> [TEXT SECTION]
=== Begin Enclosure ===

Piero Parini (13 November 1894 - 23 August 1993) was an Italian journalist, politician and soldier. He fought in World War I and the Second Italo-Ethiopian War. He rose through the ranks of the Italian political establishment through his work as diplomat and director of the Fascist newspaper Il Popolo d'Italia. During World War II, he became the de facto ruler of the annexed Ionian Islands in Greece, and later supported the Italian Social Republic, becoming the mayor of Milan.

==Early career==
Piero Parini was born on 13 November 1894 in Milan, into a family of a railway official. During World War I he fought as an officer of Corpo Aeronautico Militare. Following the end of the war, he became a foreign correspondent and later director for the Fascist flagship newspaper Il Popolo d'Italia. In 1928, he was appointed coordinator of Fascist organizations of the Italian diaspora. He later worked as the Italian ambassador in Aleppo. In 1936, he founded and commanded a unit of Italian expatriates in the Second Italo-Ethiopian War, capturing the city of Dire Dawa. In 1937, he visited Japan and China as part of a diplomatic mission. In 1939, he became an advisor of the prime minister of the puppet Albanian Kingdom, Shefqet Vërlaci.

==Later career==
Following the Battle of Greece and the Axis occupation of Greece, the Ionian Islands came under Italian control. On 22 April 1941, after discussions between the German and Italian rulers, Adolf Hitler agreed that Italy could proceed with a de facto annexation of the islands. On 5 June 1941, Parini arrived at Corfu as the new Chief of the Political Affairs Bureau of the Ionian Islands, a political body ruling the islands. Parini accommodated the bureau headquarters in the Mon Repos villa, enacting a rigorous Italianization campaign. On 10 August, the Ionian Islands, except Kythira, were annexed by Italy as part of the Grande Communità del Nuovo Impero Romano (Great Community of the New Roman Empire). On 16 August, Parini replaced Corfu mayor Spyridon Kollas with lawyer Gerasimos Tryfonas, to sever all administrative ties between the islands and the Greek mainland and the collaborationist government in Athens. Parini ruled as de facto dictator imposing new laws or ignoring existing ones as he pleased.

Parini encouraged the migration of Italians to the islands, expanded and legalized the underground Fascist organizations, and promoted his policies through a radio station and the official newspaper Jonica, later replaced by Gazzetta Jonica. Pictures of the heroes of the Greek War of Independence were removed from public schools as were book chapters dealing with modern Greek history. The Italian language became a mandatory school subject and shop owners were forced to use bilingual signs. On 25 March 1942, the circulation of the Greek drachma was outlawed and replaced by the Italian Ionian drachma. Greek stamps were replaced in a similar manner. The Ionian Islands did not manage to escape the horrors of the Great Famine of 1941–42, partially due to Parini's refusal to allow the Red Cross to distribute aid in the region.

=== End Enclosure ===

[Pixel coordinate grounding data]
=== Begin Enclosure ===

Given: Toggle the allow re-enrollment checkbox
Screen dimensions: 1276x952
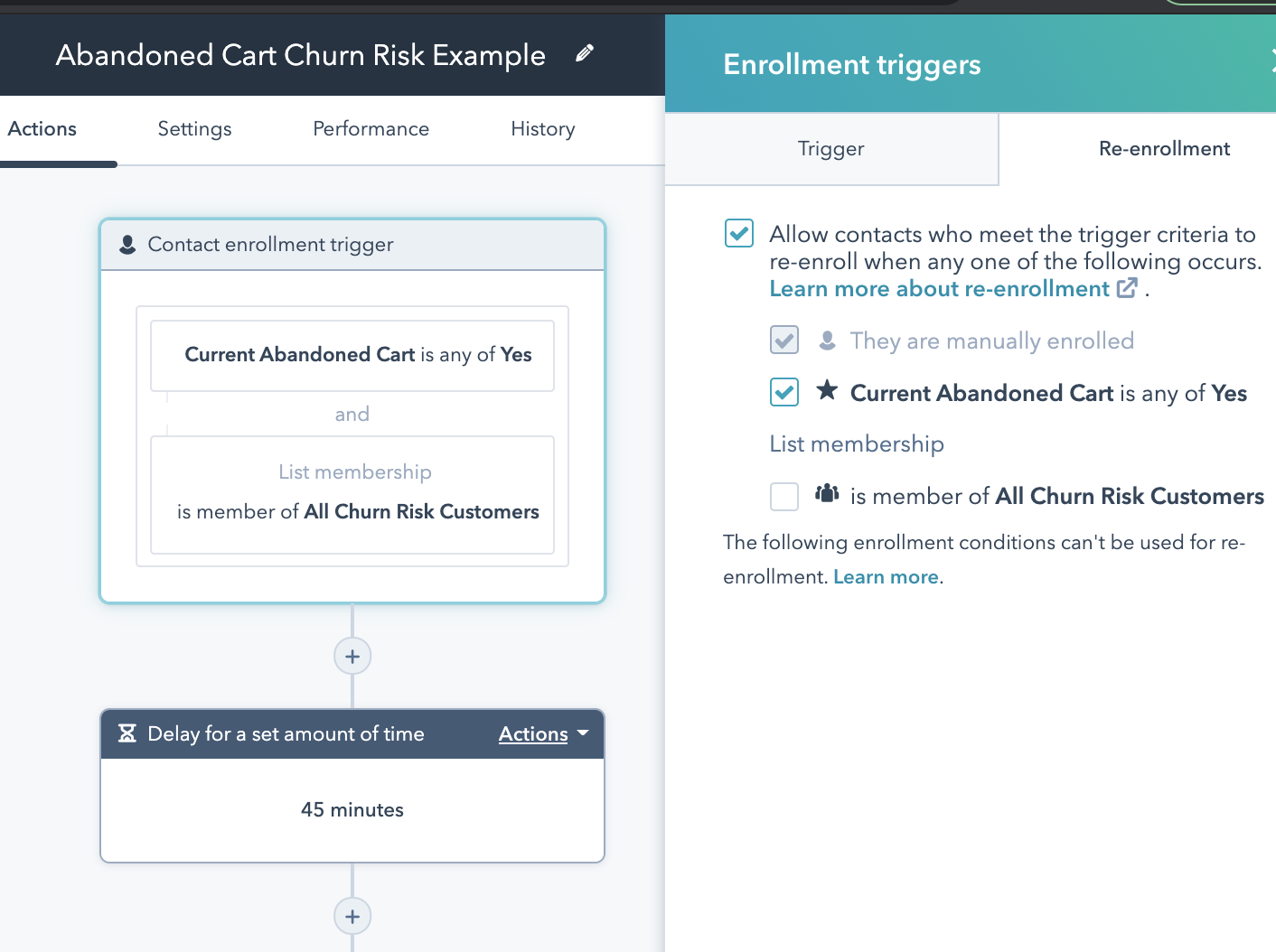Looking at the screenshot, I should (739, 233).
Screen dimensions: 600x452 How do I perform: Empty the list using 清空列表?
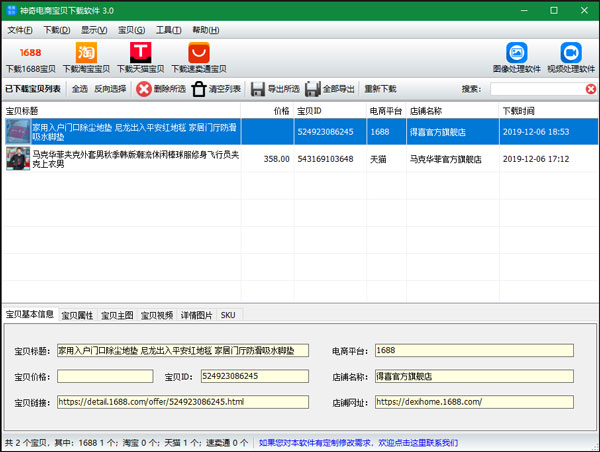pos(216,89)
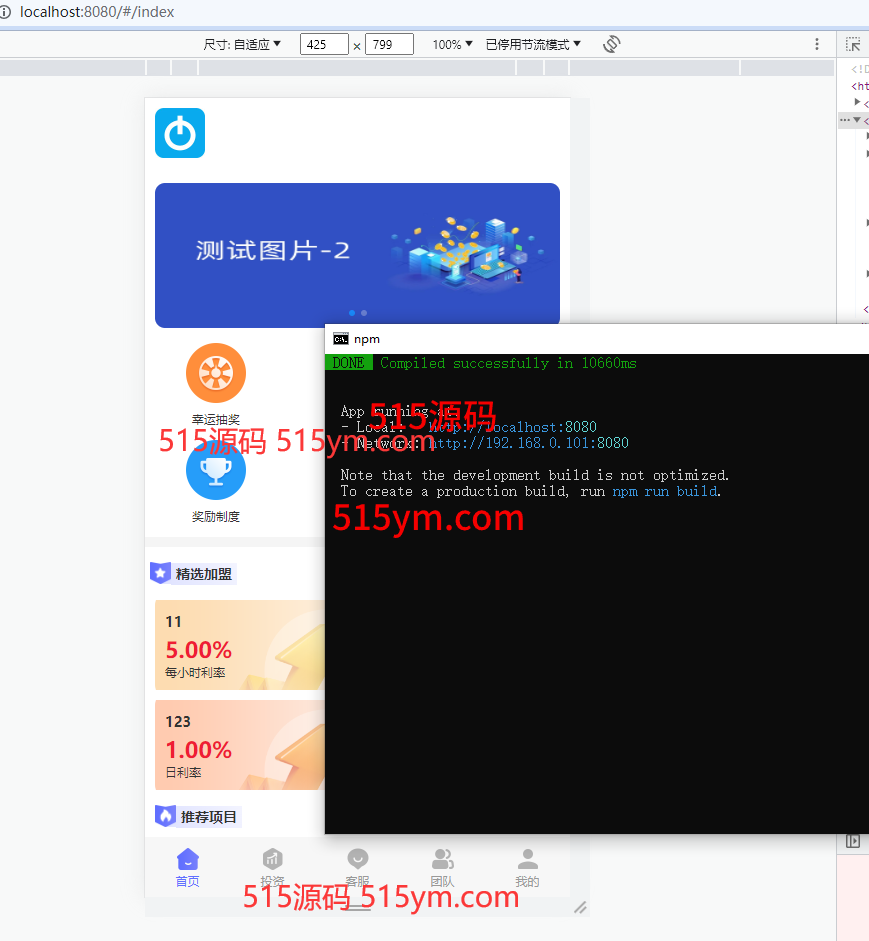Screen dimensions: 869x941
Task: Open the 投资 investment tab
Action: [x=273, y=868]
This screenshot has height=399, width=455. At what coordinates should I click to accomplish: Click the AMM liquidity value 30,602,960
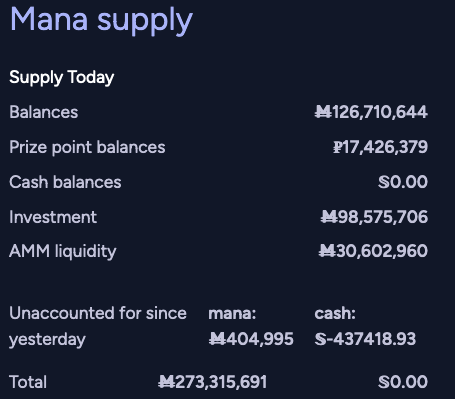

=== End Enclosure ===

> [ACTIVITY LIST]
A – Quote the Piero Parini biography word for word, from "Piero Parini (13" down to "mayor of Milan.".
B – According to the Piero Parini biography, where did Parini house the headquarters of the Political Affairs Bureau of the Ionian Islands?

> [PER-TASK ANSWERS]
A –
Piero Parini (13 November 1894 - 23 August 1993) was an Italian journalist, politician and soldier. He fought in World War I and the Second Italo-Ethiopian War. He rose through the ranks of the Italian political establishment through his work as diplomat and director of the Fascist newspaper Il Popolo d'Italia. During World War II, he became the de facto ruler of the annexed Ionian Islands in Greece, and later supported the Italian Social Republic, becoming the mayor of Milan.

B – In the Mon Repos villa.